Postby IanTHughes » September 13th, 2018, 9:48 am

Dod101 wrote:Capital does not matter?

If by “capital” you mean the valuation attributed by the market to my HYP at any point in time, then no, “capital” does not matter. If one were aiming to raise a specific amount of "capital" at a specific point in time, perhaps to purchase an annuity, then of course “capital” would matter. The aim of the HYP Strategy, however, is to build a sustainable and growing income stream while leaving the “capital” alone.

By the by, if an HYP achieves its “increasing income” aim, the “capital” will most probably do well too.

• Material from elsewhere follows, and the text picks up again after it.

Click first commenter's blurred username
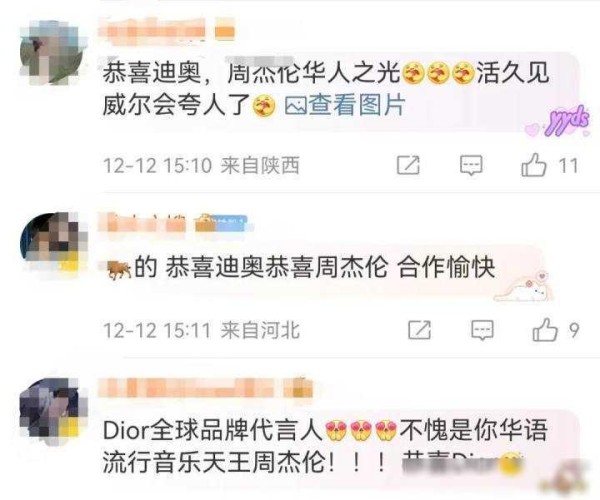 click(153, 30)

Getting back to SSE Plc (SSE), and to those of you that worry about your HYP's “capital”, rather than concentrating on creating an increasing income, what exactly are you bleating about? An HYP is, or at least should be, made up of a diversified group of shares, across multiple Business Sectors and even different Industry Groups. The exact amount of diversification is a personal choice but should not mean much more than 7% of the whole HYP “capital” being tied to SSE. So even on a day that the price of SSE went down over 8%, a properly diversified HYP with a holding of SSE at the maximum value allowed, would have declined in value by at most 1%, hardly a murmur let alone noise! In point of fact, my HYP “capital” increased yesterday!

Furthermore, what do you intend to do about it, now that your “capital” has declined by 1%? Sell SSE?

Dod101 wrote:I suspect that reality will dawn on the Directors of SSE rather sooner than we think and the dividend will be rebased well before any spin off of the retail arm.

Please do tell us, what it is that you think you know, that SSE’s Board of Directors have yet to wake up to? Why do you believe the dividend is unsustainable?

Or are you simply expressing your own forecast for the future?